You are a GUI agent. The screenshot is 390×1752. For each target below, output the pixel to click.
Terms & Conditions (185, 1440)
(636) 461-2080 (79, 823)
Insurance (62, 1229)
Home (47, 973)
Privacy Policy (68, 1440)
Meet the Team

§ **EXERCISE AIM**
Nothing added, nothing dropped: copy the data above.

§ **EXPECTED ANSWER**
You are a GUI agent. The screenshot is 390×1752. For each target below, output the pixel to click.
Terms & Conditions (185, 1440)
(636) 461-2080 (79, 823)
Insurance (62, 1229)
Home (47, 973)
Privacy Policy (68, 1440)
Meet the Team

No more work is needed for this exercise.